* [The task]: Print exactly, and only, the lines from the one that has "Given: Click the Frame All button" through the end of the material below, with both ends included and the pictures omitted.

•••

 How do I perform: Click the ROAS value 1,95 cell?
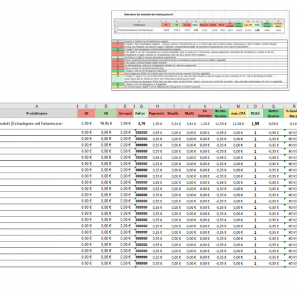tap(255, 124)
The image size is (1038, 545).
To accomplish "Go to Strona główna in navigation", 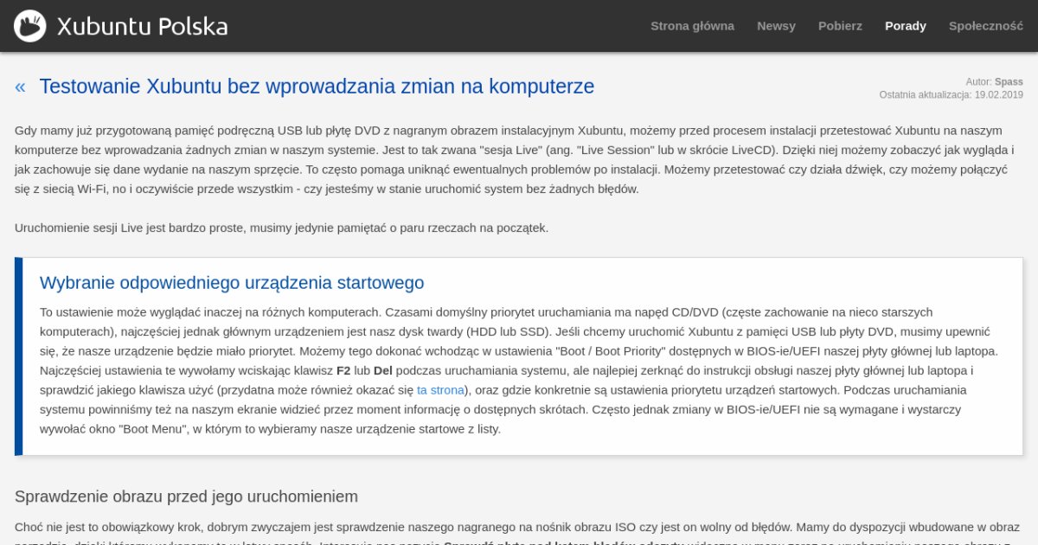I will (x=692, y=26).
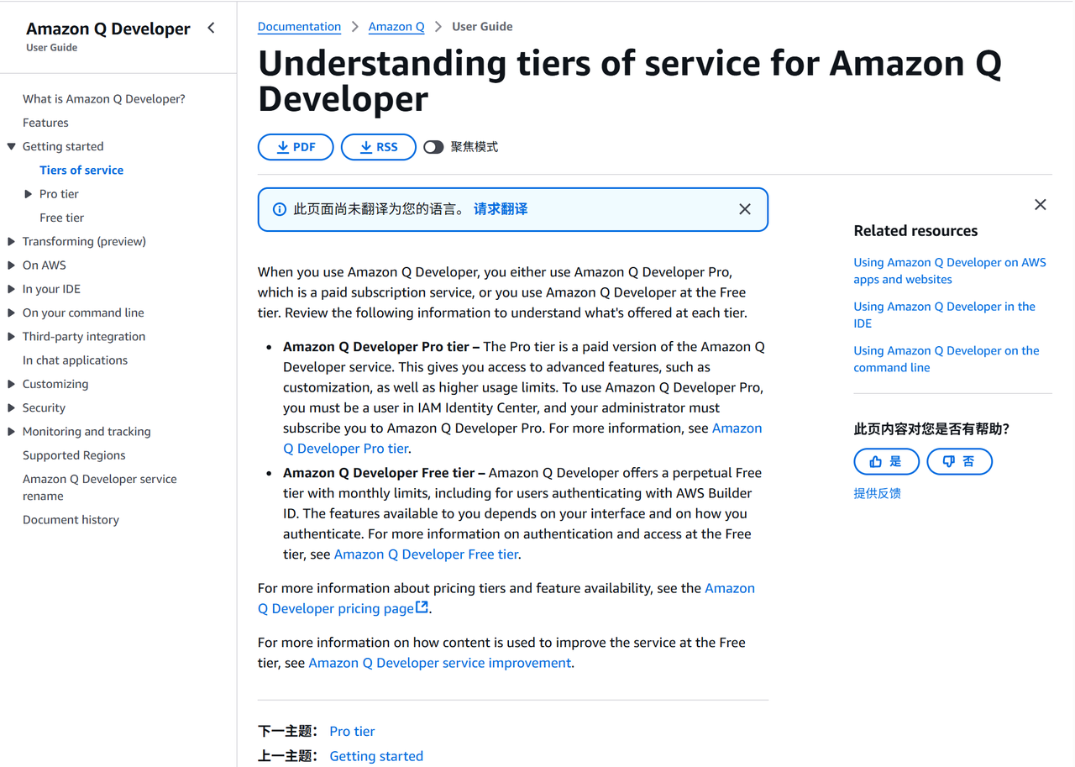The width and height of the screenshot is (1075, 767).
Task: Expand the Pro tier tree item arrow
Action: click(x=29, y=194)
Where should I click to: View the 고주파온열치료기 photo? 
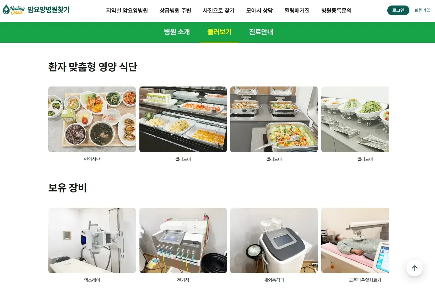pyautogui.click(x=355, y=240)
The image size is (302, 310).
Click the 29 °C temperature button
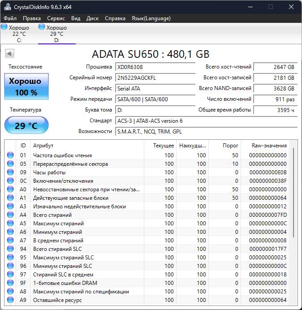(26, 125)
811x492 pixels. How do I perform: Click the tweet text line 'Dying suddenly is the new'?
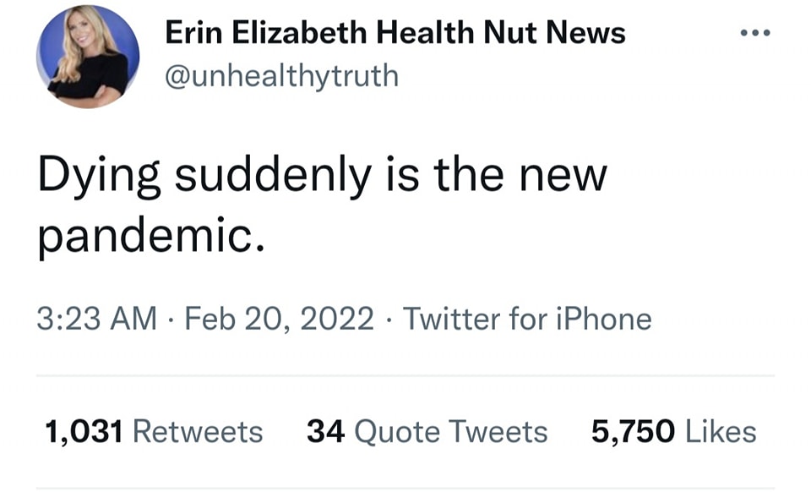tap(322, 176)
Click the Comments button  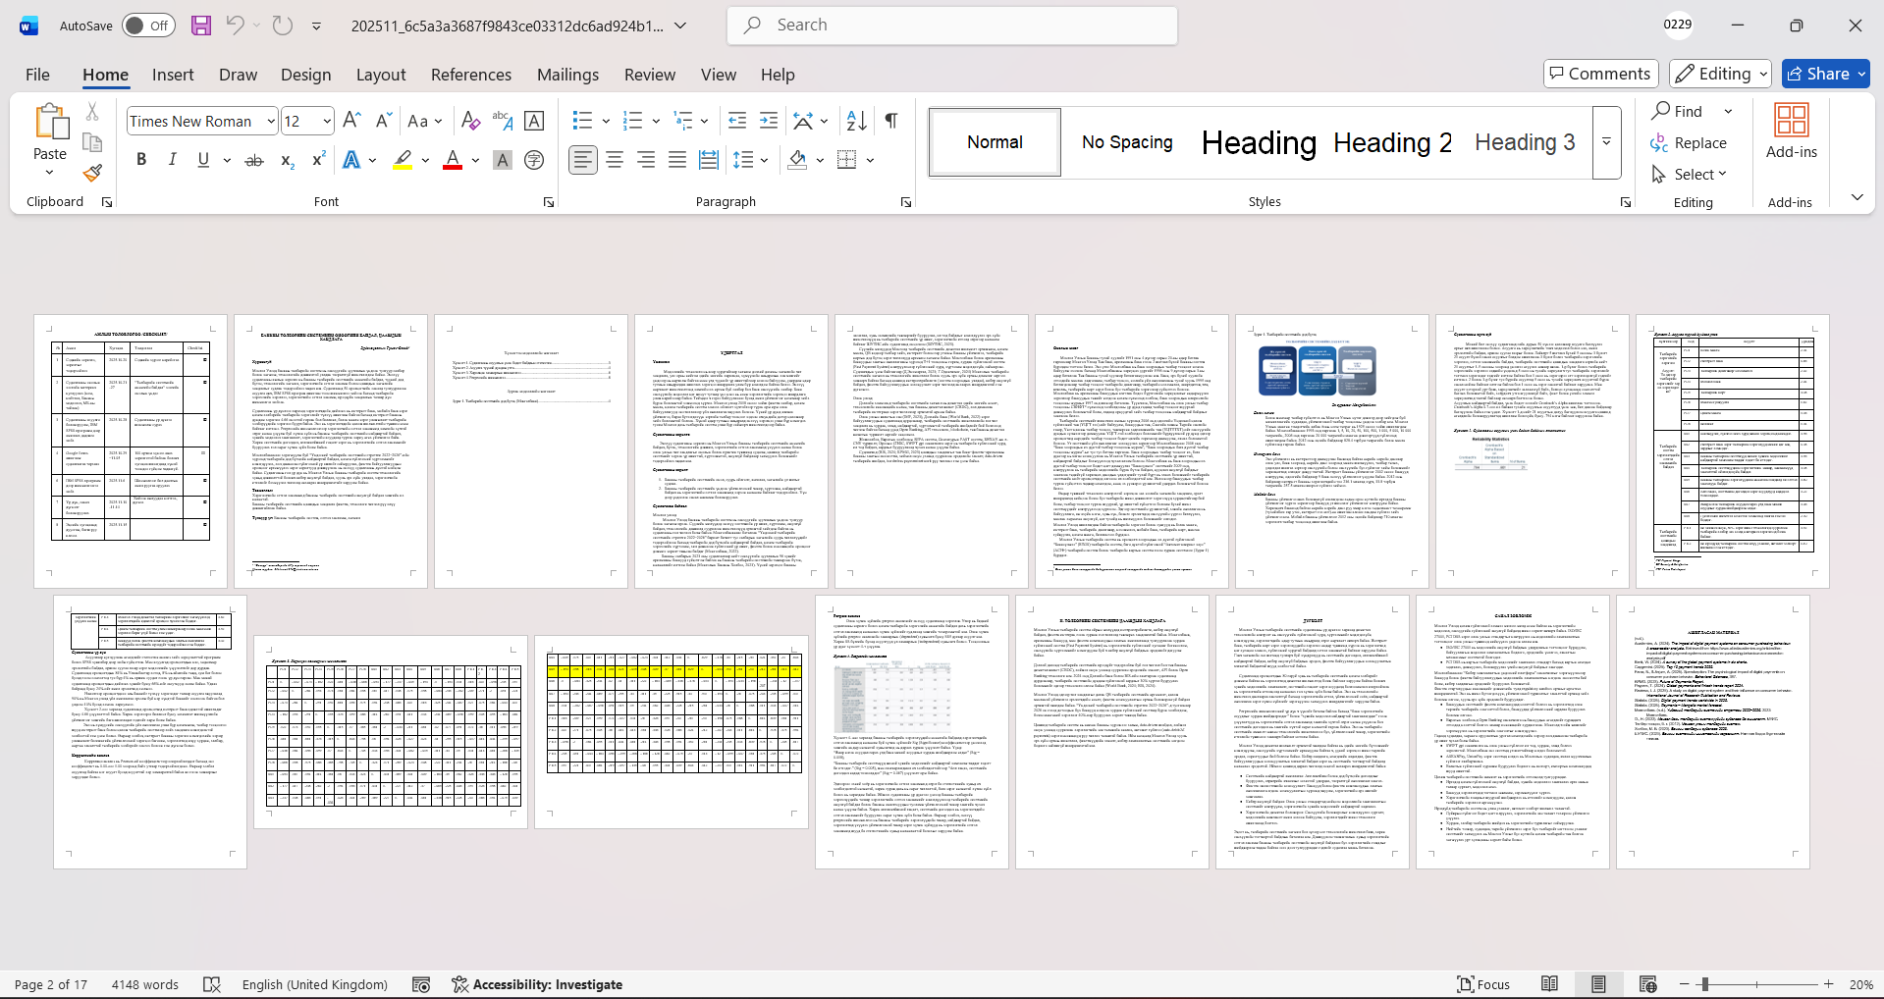(1600, 74)
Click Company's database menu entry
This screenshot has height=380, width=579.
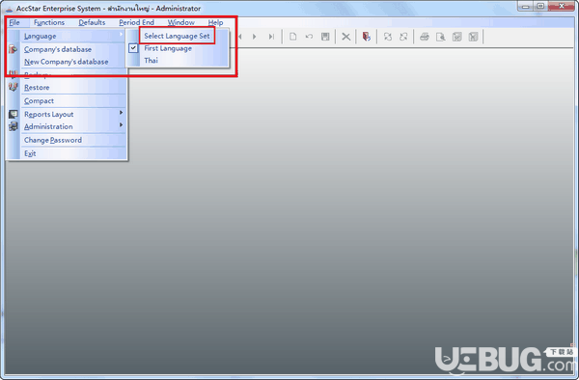[x=58, y=49]
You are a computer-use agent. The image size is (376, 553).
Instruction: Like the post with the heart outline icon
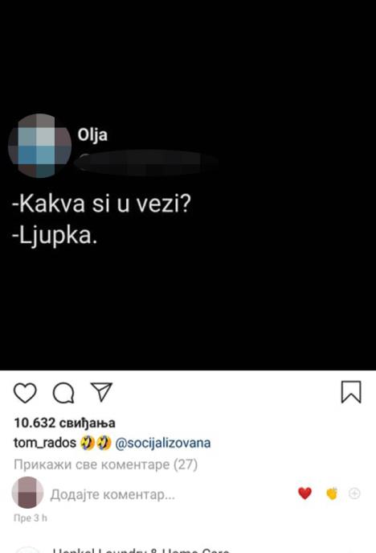[25, 393]
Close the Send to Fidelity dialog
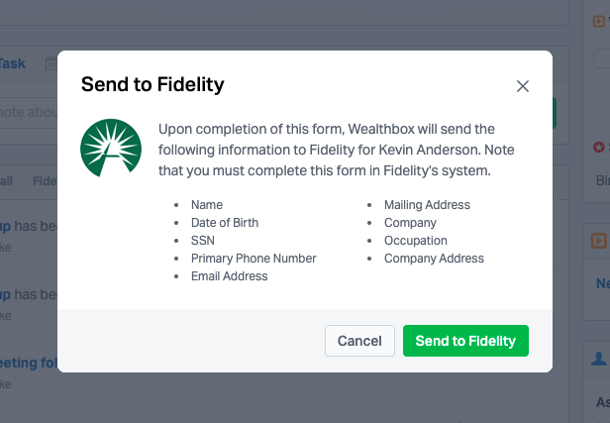 (x=523, y=86)
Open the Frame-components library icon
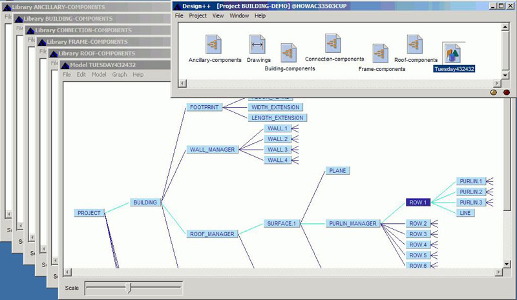 [381, 53]
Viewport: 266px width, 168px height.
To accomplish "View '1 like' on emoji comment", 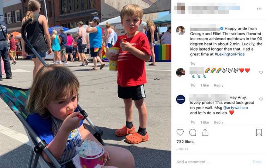I will (x=205, y=85).
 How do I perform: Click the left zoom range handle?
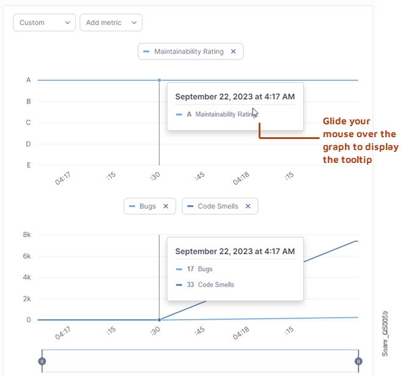click(42, 361)
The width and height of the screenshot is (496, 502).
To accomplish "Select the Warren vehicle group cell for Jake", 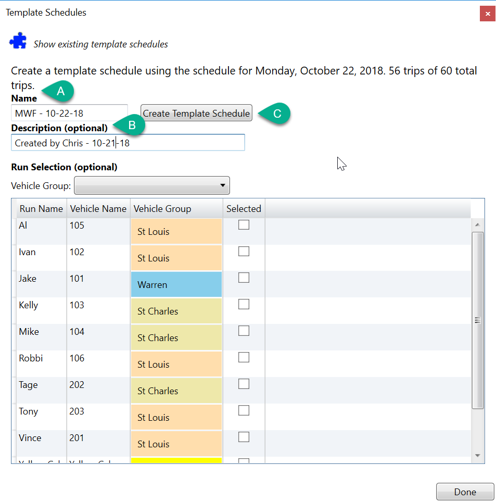I will tap(176, 284).
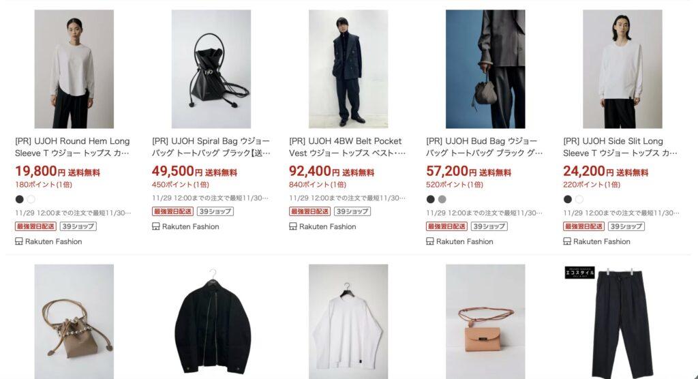Click shop icon under Spiral Bag listing

(156, 226)
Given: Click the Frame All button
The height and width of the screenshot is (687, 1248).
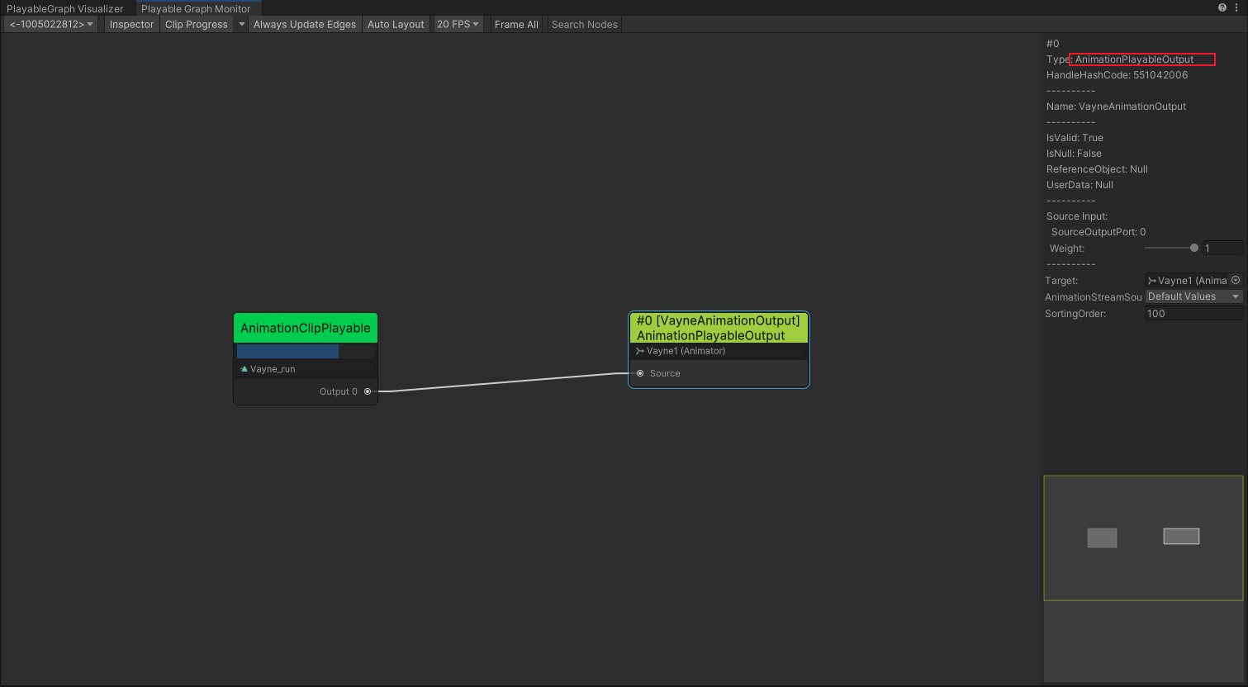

•••

* [Answer to the problem]:
Given: Click the Frame All button
The height and width of the screenshot is (687, 1248).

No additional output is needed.